[TED] rif:text datatype

I am writing this e-mail in partial fulfillment of action 369 and to
report on the status of the rif:text specification problem.

Background of the problem:
For the purpose of representing text in different natural languages and
identify these natural languages, RDF has a specific kind of symbol
called "plain literal with language tag", which is a combination of a
string and a language tag (e.g. "wine"@en, "vin"@fr).  For the purposes
of compatibility with RDF and being able to write rules about RDF
graphs, it was decided (*) in RIF to allow users to write such strings
with language tags.
However, it was also decided in RIF that, for the purpose of uniformity,
(**) we only have one kind of symbol which is a combination of a string
and an IRI identifying a symbol space (a datatype is a special type of
symbol space).  So, we cannot use plain literals with language tags
directly in RIF.
In order to allow users to write strings with language tags but still
satisfy the requirement that there is only one kind of symbol in RIF, it
was proposed to create a new datatype (rif:text) with an appropriate
definition of a lexical space, a value space, and a lexical to value
mapping.  The datatype is defined in the current draft of the BLD
specification [1].  There was a subsequent understanding that it would
be a good idea coordinate the definition of the datatype with the XML
Schema working group, since this working group has defined many
datatypes which we are using.

I sent an e-mail [2] to this working group asking whether they have
considered creating such a (built-in) datatype, or whether they would be
interested in coordinating the efforts on the specification of this
datatype.

Response from the XML schema working group:
As I expected, the reply I received [3] said that the XML schema working
group would probably not be interested in specifying such a datatype,
because it is not "simple" enough; values are pairs of strings and
language tags, rather than atomic values. In the XML world, one would
use a complex type for this, using elements or attributes for specifying
these two separate things (string and language tag).
Unfortunately, this doesn't really help us, because of the decision (**)
to have only one kind of symbol (combination of string and symbol space
IRI). [4]

Next steps:
As I see it we basically have two options:
a) not change anything: we already have a specification of the rif:text
datatype which we can use for the representation of strings with
language tags.  The XML schema working group does not appear to be
interested in coordinating the specification of this datatype, so we
will just do it on our own (in fact, we have already).  One might argue,
though, that it is not our business to specify datatypes.

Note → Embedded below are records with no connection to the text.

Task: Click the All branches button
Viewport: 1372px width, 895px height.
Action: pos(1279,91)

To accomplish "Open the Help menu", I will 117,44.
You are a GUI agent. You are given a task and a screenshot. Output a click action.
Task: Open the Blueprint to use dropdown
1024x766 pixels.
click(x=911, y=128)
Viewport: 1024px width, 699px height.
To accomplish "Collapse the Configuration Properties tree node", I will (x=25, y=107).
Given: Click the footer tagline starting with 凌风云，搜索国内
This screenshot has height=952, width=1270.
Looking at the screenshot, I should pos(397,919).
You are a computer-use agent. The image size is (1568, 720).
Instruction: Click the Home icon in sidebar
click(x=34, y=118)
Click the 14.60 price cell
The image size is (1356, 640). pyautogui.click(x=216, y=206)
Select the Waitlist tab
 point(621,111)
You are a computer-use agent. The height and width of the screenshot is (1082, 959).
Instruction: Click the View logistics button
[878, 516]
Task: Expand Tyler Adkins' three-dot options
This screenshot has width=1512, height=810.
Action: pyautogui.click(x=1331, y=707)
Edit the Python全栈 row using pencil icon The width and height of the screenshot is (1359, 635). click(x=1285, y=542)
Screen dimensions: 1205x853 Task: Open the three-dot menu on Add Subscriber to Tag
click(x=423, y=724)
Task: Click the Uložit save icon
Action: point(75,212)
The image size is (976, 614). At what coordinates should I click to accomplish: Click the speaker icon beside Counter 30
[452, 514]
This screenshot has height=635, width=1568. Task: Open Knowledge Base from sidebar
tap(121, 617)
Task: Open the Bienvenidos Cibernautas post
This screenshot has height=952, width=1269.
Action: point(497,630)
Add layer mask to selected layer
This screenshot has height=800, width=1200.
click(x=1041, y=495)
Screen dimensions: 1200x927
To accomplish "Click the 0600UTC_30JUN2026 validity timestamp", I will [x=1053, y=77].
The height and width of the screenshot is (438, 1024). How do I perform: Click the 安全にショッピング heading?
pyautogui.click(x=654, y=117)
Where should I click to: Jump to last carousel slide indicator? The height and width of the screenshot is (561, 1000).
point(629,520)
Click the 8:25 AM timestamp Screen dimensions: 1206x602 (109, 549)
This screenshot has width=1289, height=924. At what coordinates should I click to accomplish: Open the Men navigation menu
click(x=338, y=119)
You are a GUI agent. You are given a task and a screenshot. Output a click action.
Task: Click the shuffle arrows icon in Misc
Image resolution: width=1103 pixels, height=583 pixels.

b) drop the constraint (**) that we only have one type of constant
symbol, and specify a specific kind of symbols for writing down strings
with language tags.  The drawback of this option is that the language
definition might seem somewhat more complex.  Furthermore, if we go down
this path, I think we should define special kinds of symbols for other
classes of symbols as well (specifically, IRIs, local symbols); there
would no longer be a real justification for using symbol spaces for the
representation of these symbols (since we would not longer have the
constraint (**)).
Following option b) would probably alleviate the concern raised in issue
42 [5].

I myself (still) have a preference for option b), but if this option is
not acceptable to the working group, then I will not oppose option a).


Best, Jos


[1] BLD specification
[2]
http://lists.w3.org/Archives/Public/www-xml-schema-comments/2007JulSep/0102.html
[3]
http://lists.w3.org/Archives/Public/www-xml-schema-comments/2007OctDec/0040.html
[4] Of course, the XML representation of RIF could use two separate
elements/attributes for the representation of rif:text values.
[5] http://www.w3.org/2005/rules/wg/track/issues/42

-- 
                         debruijn@inf.unibz.it

Jos de Bruijn,        http://www.debruijn.net/
----------------------------------------------
In heaven all the interesting people are
missing.
  - Friedrich Nietzsche

Received on Wednesday, 7 November 2007 16:09:58 UTC